GDPR in 2026: Enforcement Has Entered a Mature Phase

Since the GDPR came into force in May 2018, the total value of fines issued has exceeded €4 billion. However, it is only from 2022–2023 that a clear qualitative shift has become apparent: supervisory authorities have moved from isolated, symbolic penalties to systematic proceedings targeting fundamental data protection principles. 2025 and the early months of 2026 have brought further landmark decisions that are setting the direction of enforcement for years to come.

Key Enforcement Trends in 2025–2026

1. Cookies and Consent — Still Leading

Cookie consent mechanisms remain the most frequent subject of proceedings. CNIL (France), Garante (Italy), APD (Belgium), and UODO (Poland) conducted coordinated inspection campaigns on cookie banners in 2025. Key findings:

• Dark patterns: The absence of an equivalent reject button on the first screen of the cookie banner is treated as a violation of Art. 7 GDPR (conditions for valid consent). EDPB Guidelines 3/2022 and a 2024 CNIL decision have consolidated this interpretation.
• Pre-ticked boxes: Pre-checked checkboxes or default-active cookie categories are classified as invalid consent — regardless of the banner's wording.
• Inability to withdraw consent: Authorities consistently impose fines where withdrawal of consent is harder than giving it (Art. 7(3) GDPR).

2. Data Transfers to the US — Continuing Tension

Despite the adoption of the EU-US Data Privacy Framework (DPF) in July 2023, supervisory authorities continue to scrutinise data transfers to the US. In 2025:

• Several European supervisory authorities challenged transfers to US cloud providers that are not certified under the DPF or use sub-processors outside the DPF.
• Authorities are scrutinising situations where DPF certification covers the main entity but the transfer effectively reaches a group entity in the US not covered by the certification.
• Google Analytics remains the subject of proceedings in several countries — despite the introduction of Google Analytics 4 and IP anonymisation options.

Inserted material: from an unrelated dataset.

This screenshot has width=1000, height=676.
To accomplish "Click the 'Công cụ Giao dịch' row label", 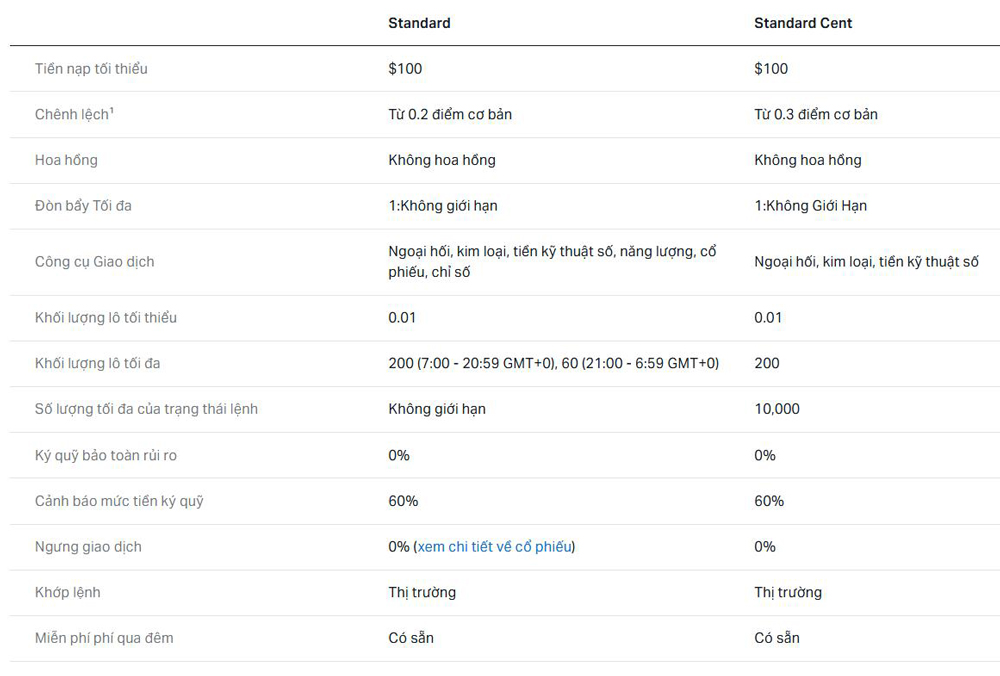I will (x=94, y=262).
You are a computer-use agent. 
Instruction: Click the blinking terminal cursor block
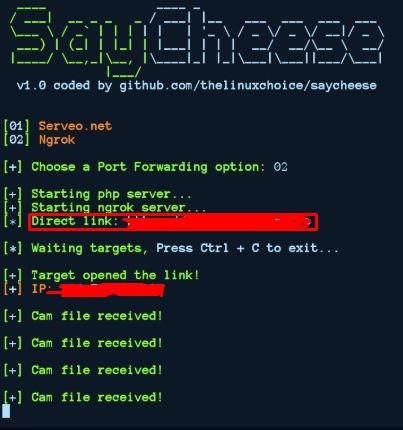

3. Data Subject Rights — Enforcement Escalating

Authorities are increasingly initiating proceedings for violations of rights under Arts. 15–22 GDPR:

• Right of access (Art. 15): Failure to respond within 30 days or providing incomplete responses — particularly regarding the identification of data recipients.
• Right to erasure (Art. 17): Fines for refusing to delete data after withdrawal of consent, where no other legal basis exists.
• Automated decision-making (Art. 22): Growing interest in AI-based credit scoring, recruitment, and insurance systems — especially in the context of the AILD and EU AI Act.

4. Data Security and Breaches — Higher Fines for Systemic Failures

Authorities have moved away from the "fine for the breach itself" approach toward assessing whether the organisation implemented appropriate technical and organisational measures (Art. 32 GDPR). In 2025, record fines in this area involved:

• Storing passwords in plaintext or with weak algorithms (MD5, SHA-1).
• Absence of MFA for accounts with access to sensitive data.
• Unrestricted internal access to personal data (violation of the access minimisation principle).
• Delays in notifying the supervisory authority of breaches (exceeding 72 hours — Art. 33 GDPR).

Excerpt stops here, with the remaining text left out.